The Spark tests are triggered in GitHub Actions for pull requests,
either when the pull request is opened or when the commit message contains `[spark tests]` (case-insensitive).

The Spark tests are always run when the pull request is merged into the `main` branch.

### Running the Rust Debugger in RustRover

Since we use PyO3 to support Python binding in Rust, we need some additional setup to run the Rust debugger in
RustRover.
In **Run** > **Edit Configurations**, add a new **Cargo** configuration with the following settings:

1. Name: **Run Spark Connect server** (You can use any name you like.)
2. Command: `run -p sail-spark-connect --example server`
3. Environment Variables:
    - (required) `PYTHONPATH`: `.venvs/default/lib/python<version>/site-packages` (Please replace `<version>` with the
      actual Python version, e.g. `3.11`.)
    - (required) `PYO3_PYTHON`: `<project>/.venvs/default/bin/python` (Please replace `<project>` with the actual
      project
      path. **This must be an absolute path.**)
    - (required) `RUST_MIN_STACK`: `8388608`
    - (optional) `RUST_BACKTRACE`: `full`
    - (optional) `RUST_LOG`: `sail_spark_connect=debug`

When entering environment variables, you can click on the button on the right side of the input box to open the dialog
and add the environment variables one by one.
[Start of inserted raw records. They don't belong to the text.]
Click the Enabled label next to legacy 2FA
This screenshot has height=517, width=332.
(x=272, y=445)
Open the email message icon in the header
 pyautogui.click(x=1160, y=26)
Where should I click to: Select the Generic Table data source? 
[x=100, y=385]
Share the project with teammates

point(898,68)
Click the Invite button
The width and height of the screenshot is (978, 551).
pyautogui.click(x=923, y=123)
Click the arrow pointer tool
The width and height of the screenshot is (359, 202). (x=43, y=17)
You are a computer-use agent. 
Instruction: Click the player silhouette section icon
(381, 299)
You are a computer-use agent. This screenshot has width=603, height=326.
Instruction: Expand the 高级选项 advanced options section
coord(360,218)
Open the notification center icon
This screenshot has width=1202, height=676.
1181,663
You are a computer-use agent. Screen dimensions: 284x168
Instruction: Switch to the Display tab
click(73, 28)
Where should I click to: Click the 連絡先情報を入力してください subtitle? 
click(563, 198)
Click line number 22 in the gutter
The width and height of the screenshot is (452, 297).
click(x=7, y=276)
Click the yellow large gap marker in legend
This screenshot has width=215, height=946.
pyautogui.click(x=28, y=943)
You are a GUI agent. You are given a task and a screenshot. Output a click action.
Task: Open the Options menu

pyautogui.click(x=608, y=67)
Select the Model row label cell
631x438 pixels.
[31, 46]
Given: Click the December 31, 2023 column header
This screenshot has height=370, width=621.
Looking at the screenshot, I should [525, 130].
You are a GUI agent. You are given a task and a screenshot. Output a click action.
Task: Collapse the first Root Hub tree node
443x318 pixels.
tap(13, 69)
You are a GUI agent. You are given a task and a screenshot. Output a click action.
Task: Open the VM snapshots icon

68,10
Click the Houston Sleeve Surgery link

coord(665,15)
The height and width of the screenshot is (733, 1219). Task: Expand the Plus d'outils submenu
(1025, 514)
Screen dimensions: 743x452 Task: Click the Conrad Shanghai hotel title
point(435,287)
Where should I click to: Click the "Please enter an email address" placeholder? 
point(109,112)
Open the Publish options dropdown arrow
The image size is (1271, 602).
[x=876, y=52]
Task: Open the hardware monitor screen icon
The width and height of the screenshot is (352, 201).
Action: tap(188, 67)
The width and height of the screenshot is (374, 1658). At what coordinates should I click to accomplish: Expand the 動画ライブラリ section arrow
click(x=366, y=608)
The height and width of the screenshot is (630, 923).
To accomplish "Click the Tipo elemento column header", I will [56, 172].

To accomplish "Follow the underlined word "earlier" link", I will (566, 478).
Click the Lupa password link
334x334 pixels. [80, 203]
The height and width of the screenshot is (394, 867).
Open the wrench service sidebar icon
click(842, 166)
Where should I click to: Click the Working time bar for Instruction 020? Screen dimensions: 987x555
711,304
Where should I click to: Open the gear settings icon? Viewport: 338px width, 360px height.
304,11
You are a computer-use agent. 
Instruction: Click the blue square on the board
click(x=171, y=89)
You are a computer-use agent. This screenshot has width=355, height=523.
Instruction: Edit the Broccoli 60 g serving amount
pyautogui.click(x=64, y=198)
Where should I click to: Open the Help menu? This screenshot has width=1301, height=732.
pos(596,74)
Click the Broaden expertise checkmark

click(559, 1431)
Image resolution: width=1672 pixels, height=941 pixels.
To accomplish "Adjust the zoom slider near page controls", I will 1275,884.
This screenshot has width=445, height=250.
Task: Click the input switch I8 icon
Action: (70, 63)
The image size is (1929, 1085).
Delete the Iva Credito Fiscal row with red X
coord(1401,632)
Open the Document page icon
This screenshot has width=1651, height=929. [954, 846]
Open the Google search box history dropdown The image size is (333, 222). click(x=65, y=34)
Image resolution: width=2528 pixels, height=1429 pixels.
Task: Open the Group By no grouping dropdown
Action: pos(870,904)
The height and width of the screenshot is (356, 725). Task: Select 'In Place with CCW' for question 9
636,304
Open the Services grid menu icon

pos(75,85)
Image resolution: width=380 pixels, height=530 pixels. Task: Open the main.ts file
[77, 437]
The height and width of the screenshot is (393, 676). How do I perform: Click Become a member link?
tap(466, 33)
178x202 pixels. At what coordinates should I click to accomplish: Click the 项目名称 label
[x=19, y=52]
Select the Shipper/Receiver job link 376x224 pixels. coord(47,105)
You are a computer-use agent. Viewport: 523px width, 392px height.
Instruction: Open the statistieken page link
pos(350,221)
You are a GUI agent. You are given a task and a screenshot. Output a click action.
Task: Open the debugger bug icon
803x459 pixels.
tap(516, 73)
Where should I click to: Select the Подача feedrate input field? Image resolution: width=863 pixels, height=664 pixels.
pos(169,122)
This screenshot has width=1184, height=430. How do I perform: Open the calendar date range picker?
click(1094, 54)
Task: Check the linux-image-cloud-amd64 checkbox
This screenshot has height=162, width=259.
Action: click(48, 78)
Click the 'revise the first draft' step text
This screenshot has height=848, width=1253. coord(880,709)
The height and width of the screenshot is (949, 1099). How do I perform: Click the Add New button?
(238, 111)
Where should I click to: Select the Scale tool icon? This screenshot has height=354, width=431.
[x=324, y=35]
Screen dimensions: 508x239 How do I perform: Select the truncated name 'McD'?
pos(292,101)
You can leave the other settings as default.

### Reducing Build Time

The PyO3 package will be rebuilt when the Python interpreter changes.
This will cause all downstream packages to be rebuilt, resulting in a long build time for development.
The issue gets more complicated when you use both command line tools and IDEs, which share the same Cargo build cache.
(For example, RustRover may run `cargo check` in the background.)

To reduce the build time, you need to make sure the Python interpreter used by PyO3 is configured in the same way
across environments. Please consider the following items.

1. Please always invoke Maturin via Hatch (e.g. `hatch run maturin develop` and `hatch run maturin build`). In this way,
   Maturin internally sets the `PYO3_PYTHON` environment variable to the absolute path of the Python interpreter of the
   project's default Hatch environment.
2. The `scripts/spark-tests/run-server.sh` script internally sets the `PYO3_PYTHON` environment variable to the
   same value as above.
3. The RustRover debugger configuration in the previous section sets the `PYO3_PYTHON` environment variable to the
   same value as above.
4. For RustRover, in "**Preferences**" > "**Rust**" > "**External Linters**", set the `PYO3_PYTHON` environment variable
   to the same value as above.
5. If you need to run Cargo commands such as `cargo build`, set the `PYO3_PYTHON` environment variable in the terminal
   session to the same value as above.
   ```bash
   # Run the following command in the project root directory.
   export PYO3_PYTHON="$(hatch env find)/bin/python"
   ```

Note that the `maturin` command and the `cargo` command enables different features for PyO3 (e.g. `extension-module`).
So if you alternate between the two build tools, the PyO3 library will still be rebuilt.

If you run `hatch build`, it uses Maturin as the build system, and the build happens in an isolated Python environment.
So the build does not interfere with the Cargo build cache in `target/`. However, it also means that a fresh build
is performed every time, which can be slow. Therefore, it is not recommended to use `hatch build` for local development.

### Working with the Spark Patch

Occasionally, you may need to patch the Spark source code further.
Here are the commands that can be helpful for this purpose.

```bash
# Apply the patch.
# You can now modify the Spark source code.
git -C opt/spark apply ../../scripts/spark-tests/spark-3.5.1.patch

# Update the Spark patch file with your local modification.
git -C opt/spark add .
git -C opt/spark diff --staged -p > scripts/spark-tests/spark-3.5.1.patch

# Revert the patch.
git -C opt/spark reset
git -C opt/spark apply -R ../../scripts/spark-tests/spark-3.5.1.patch
```

However, note that we should keep the patch minimal.
It is possible to alter many Spark test behaviors at runtime via monkey-patching using pytest fixtures.